Published by the Students of Johns Hopkins since 1896
June 30, 2022

How has Hopkins made progress on the Mental Health Task Force?

By EMILY MCDONALD | November 29, 2018


In 2016, student and faculty representatives from across the nine schools of Hopkins convened to discuss ways to improve mental health on campus. This spring, the Task Force on Student Mental Health and Well-being released a final report, which provided data and recommendations on the climate surrounding mental health at Hopkins.

Co-chair of the Task Force and Chair of the Department of Mental Health at the Bloomberg School of Public Health Daniele Fallin addressed some of the suggestions outlined in the report. She explained that suggestions fell under two categories: those concerned with improving the climate at Hopkins and those concerned with structural changes to mental health resources on campus, such as the Counseling Center. 

Fallin believes that the climate at Bloomberg has changed since the report was released.

“There really has been a shift in climate towards more awareness, acceptance of the challenges of the student and the mental health consequences of this timing in life, and then also this timing in life coupled with the very stressful experience of being a student at a rigorous university,” she said.

Since the release of the report, Bloomberg professors have also been encouraged to include information about mental health resources on syllabi and to provide accommodations for students who cannot attend class because of a conflicting appointment with a psychologist.

Fallin added that circulating statistics about the prevalence of mental illnesses at Hopkins helps faculty understand that mental health on campus is a serious concern and helps students understand that others are dealing with similar issues.

“It seems to me from talking to students that concrete data is also reassuring that you are not alone, that this is not an isolated thing, that you are not a rare event, that these are shared experiences even if they’re not always spoken aloud, and it has been able to break down some of that stigma and make it more okay to share your experiences,” she said.

Fallin also noted that the report showed LGBTQ students, students experiencing racism and students feeling isolated, felt less supported than others. She stressed the importance of providing resources for particularly vulnerable populations.

Andrew Hellinger, the co-director of A Place To Talk (APTT), a peer listening service on campus, has also noticed changes surrounding mental health on campus after the release of the report. He explained that APTT, along with other student groups, collaborated to form a coalition which meets regularly to discuss ways to improve mental health and well-being on campus.

Hellinger noted some administrative changes since the Task Force, such as the opening of a new APTT room in Brody. He also explained that since the Task Force, there have been shorter wait times and walk-in appointments at the Counseling Center.
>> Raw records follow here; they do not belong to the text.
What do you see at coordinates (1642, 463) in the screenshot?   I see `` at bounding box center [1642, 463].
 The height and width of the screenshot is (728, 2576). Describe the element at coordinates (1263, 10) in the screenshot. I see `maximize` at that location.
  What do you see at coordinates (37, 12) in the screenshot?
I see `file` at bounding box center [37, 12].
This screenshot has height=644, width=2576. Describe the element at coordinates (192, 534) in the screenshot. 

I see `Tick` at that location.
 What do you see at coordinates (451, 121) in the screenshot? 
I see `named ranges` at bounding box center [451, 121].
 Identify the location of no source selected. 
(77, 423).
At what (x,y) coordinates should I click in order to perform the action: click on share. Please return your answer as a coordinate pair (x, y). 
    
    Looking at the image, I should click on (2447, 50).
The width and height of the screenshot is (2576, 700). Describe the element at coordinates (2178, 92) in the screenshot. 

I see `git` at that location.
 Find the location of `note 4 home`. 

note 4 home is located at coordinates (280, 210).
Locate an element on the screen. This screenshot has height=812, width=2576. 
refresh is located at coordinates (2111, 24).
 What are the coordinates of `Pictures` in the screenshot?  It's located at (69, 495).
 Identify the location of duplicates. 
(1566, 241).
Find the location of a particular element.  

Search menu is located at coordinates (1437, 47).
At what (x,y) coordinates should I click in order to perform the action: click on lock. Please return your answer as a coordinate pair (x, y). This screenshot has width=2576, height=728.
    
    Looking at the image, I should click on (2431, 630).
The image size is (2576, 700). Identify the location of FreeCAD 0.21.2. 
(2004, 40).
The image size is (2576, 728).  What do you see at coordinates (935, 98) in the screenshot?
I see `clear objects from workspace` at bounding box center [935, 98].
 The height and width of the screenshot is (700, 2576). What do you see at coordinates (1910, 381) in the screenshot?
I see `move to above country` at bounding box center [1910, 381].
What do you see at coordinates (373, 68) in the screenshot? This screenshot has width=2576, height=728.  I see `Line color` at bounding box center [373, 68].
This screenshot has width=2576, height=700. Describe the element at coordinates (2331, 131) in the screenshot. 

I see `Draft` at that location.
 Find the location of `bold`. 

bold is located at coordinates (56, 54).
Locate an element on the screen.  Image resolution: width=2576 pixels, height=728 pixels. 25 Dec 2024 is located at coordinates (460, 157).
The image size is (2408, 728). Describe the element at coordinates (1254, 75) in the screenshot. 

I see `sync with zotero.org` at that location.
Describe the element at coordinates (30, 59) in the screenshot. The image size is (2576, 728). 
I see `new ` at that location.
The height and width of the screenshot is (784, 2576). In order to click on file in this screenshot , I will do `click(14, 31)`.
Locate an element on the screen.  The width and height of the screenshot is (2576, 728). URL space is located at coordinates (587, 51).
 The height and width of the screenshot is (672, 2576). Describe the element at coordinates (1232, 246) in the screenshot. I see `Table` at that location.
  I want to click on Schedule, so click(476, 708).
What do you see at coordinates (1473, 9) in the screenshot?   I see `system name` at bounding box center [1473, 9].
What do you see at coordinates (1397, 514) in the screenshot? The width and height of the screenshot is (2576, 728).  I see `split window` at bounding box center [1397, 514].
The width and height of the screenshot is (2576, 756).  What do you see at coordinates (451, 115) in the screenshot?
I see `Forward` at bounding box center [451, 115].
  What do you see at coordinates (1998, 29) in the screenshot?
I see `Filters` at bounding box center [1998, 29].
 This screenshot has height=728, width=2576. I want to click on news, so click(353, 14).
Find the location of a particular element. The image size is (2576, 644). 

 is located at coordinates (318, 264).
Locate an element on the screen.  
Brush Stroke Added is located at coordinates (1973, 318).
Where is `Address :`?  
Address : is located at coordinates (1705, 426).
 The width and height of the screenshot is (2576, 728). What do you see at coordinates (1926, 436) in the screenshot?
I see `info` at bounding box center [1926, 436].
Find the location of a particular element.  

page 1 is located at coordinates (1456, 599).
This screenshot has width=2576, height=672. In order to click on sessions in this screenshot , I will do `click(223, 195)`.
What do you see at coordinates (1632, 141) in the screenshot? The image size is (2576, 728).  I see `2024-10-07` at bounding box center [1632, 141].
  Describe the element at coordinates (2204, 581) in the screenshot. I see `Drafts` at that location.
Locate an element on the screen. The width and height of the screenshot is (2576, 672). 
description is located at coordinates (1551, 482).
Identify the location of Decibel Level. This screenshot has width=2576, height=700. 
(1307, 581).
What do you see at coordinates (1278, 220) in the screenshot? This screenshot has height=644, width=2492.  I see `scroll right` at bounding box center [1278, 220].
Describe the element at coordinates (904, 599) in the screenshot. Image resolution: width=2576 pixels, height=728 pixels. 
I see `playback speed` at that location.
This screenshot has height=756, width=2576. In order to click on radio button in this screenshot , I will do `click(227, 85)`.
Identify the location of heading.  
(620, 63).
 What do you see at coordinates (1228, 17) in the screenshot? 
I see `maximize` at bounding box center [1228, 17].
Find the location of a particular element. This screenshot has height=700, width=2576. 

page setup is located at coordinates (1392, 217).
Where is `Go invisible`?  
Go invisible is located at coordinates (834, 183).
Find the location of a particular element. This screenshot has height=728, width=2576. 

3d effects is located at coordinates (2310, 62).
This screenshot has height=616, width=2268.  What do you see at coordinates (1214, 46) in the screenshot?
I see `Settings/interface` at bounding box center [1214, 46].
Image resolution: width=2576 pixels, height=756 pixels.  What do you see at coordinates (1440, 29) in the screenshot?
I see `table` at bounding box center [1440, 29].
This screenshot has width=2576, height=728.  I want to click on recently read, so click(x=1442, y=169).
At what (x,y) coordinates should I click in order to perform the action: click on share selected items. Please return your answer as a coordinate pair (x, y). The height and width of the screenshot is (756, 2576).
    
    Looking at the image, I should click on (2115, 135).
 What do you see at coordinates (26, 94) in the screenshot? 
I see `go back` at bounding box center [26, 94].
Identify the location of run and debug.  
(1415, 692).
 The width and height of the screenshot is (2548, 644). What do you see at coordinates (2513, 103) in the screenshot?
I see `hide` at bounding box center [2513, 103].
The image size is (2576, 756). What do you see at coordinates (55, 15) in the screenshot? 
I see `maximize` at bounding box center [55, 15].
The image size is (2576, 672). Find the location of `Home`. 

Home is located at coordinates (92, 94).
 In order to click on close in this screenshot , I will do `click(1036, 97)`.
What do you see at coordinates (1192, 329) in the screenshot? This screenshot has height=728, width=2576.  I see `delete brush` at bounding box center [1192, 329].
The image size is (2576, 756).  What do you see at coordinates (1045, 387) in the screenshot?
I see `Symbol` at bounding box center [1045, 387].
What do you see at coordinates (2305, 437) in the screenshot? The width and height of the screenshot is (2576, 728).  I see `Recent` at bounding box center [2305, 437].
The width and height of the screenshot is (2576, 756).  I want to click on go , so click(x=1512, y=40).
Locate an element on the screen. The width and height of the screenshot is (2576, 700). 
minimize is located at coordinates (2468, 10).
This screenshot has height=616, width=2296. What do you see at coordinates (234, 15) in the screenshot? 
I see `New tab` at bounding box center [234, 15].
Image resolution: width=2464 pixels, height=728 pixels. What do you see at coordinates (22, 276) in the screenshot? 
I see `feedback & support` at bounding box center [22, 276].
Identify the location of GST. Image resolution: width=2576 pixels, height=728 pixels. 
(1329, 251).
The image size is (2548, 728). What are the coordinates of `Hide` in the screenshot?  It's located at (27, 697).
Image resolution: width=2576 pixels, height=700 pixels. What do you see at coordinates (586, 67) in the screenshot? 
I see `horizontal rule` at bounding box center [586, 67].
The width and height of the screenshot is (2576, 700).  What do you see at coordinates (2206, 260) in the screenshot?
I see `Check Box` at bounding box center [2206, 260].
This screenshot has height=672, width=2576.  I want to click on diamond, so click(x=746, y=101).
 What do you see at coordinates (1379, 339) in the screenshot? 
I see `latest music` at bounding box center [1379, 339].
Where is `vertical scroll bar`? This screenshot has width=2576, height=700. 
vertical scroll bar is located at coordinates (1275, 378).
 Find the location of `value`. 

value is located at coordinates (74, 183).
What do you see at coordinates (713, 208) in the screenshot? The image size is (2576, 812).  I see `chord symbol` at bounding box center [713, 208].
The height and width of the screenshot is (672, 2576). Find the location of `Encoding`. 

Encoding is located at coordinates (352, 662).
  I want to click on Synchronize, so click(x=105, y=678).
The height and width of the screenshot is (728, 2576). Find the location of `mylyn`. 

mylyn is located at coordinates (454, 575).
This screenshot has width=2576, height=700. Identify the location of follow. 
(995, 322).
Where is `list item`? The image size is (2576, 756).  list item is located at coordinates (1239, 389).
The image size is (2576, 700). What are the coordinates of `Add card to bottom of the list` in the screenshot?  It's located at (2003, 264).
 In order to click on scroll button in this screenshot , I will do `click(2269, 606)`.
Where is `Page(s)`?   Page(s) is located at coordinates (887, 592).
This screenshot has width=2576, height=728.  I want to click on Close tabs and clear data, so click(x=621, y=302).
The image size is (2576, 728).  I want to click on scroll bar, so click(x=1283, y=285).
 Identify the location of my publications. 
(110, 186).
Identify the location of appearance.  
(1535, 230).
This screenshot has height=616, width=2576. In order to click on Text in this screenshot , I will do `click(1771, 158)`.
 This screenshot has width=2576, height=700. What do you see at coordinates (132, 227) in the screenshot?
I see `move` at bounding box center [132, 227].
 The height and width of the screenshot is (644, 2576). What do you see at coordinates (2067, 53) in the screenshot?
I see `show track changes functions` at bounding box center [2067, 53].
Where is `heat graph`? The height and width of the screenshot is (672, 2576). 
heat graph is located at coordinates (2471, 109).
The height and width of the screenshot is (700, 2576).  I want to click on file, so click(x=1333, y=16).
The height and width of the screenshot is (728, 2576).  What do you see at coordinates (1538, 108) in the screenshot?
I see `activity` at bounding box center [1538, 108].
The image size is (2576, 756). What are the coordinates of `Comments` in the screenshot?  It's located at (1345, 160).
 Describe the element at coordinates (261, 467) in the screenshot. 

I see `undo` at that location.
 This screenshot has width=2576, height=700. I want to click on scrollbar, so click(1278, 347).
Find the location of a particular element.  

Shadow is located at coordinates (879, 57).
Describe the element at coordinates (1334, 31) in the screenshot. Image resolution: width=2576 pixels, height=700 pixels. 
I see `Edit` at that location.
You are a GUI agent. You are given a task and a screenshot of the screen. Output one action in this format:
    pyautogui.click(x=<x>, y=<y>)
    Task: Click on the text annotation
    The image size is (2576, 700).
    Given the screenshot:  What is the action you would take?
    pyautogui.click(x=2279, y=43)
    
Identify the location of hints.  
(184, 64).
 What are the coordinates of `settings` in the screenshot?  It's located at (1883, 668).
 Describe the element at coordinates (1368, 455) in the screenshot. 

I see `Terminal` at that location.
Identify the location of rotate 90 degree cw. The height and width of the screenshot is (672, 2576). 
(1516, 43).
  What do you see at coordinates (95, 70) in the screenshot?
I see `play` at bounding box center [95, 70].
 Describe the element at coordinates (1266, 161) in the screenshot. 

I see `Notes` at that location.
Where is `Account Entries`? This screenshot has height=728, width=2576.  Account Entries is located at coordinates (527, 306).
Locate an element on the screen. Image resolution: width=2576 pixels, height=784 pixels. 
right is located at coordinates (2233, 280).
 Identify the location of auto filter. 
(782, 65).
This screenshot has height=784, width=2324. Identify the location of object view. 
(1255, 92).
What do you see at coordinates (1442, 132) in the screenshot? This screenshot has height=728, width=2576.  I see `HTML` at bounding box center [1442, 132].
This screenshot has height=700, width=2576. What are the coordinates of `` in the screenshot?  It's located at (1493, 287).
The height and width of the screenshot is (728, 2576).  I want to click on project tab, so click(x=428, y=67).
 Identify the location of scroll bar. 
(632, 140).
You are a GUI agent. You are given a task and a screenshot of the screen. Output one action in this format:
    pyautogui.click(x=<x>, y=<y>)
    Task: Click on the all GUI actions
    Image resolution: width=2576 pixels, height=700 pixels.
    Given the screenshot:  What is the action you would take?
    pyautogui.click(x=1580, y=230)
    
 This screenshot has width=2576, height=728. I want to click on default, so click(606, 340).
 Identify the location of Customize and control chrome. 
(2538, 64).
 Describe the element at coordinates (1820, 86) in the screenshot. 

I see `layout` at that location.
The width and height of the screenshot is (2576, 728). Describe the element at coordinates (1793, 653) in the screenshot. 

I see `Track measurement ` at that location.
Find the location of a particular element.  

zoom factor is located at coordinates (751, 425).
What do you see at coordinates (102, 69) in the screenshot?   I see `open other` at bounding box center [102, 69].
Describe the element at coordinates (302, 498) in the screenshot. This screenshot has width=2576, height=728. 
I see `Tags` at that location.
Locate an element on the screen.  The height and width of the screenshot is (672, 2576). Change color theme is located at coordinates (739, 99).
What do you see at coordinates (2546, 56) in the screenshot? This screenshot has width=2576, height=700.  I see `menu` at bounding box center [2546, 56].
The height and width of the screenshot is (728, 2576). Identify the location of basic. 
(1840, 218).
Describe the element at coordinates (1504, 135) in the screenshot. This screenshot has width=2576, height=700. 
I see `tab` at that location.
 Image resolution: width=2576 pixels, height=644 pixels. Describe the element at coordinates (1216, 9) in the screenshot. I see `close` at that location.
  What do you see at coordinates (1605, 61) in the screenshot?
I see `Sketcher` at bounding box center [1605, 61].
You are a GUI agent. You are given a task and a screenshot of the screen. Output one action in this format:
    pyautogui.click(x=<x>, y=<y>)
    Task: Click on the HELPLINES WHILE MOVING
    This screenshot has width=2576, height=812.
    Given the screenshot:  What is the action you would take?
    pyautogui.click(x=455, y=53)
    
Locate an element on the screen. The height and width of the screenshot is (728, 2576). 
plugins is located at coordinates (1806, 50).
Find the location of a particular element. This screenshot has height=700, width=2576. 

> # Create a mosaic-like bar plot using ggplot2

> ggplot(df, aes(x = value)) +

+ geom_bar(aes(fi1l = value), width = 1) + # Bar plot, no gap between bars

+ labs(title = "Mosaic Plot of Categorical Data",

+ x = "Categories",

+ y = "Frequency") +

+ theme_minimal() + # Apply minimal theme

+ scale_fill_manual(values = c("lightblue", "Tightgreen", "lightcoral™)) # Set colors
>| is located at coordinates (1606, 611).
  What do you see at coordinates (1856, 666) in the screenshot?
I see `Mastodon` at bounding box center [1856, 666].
“We were really happy to hear this semester how the Counseling Center has walk-in hours, which we think makes it much more accessible to all students,” he said. “Those small changes in the infrastructure have already helped the students a lot.”

Anna Koerner, co-director of APTT, agreed that she has seen improvements in student attitudes toward mental health.

“It’s just really cool seeing how much mental health has become a hot topic just since last spring,” she said. “The only way to address these issues is to openly talk about them and decrease the stigma that’s associated with seeking help and talking about mental health, and realizing that mental health is just as relevant and important as physical health.”

Madelynn Wellons, the president of Advocates for Disability Awareness (ADA), has worked to promote mental health on campus. She believes that the culture at Hopkins can have a negative impact on student well-being.

“There’s this culture of ‘well, I’m suffering more than you,’” she said. “That culture is really, really negative, and it encourages people to be in Brody until God knows what hour in the morning, and so the academic pressures can lead to a lot of really bad issues with mental health.”


She explained that while she too appreciates changes such as the improvements to the Counseling Center, she would like to see the destigmatization of conversations surrounding mental health at Hopkins.

“We’re at a bit of a crossroads where our culture is negative when it comes to a lot of these things... but there’s also this rise in the self-care community at Hopkins, and there are a lot of people speaking out,” she said. “We’re at this moment where we’ve really got to push our way through, out of the negative culture, or we’re going to get dragged back in if there’s not enough change.”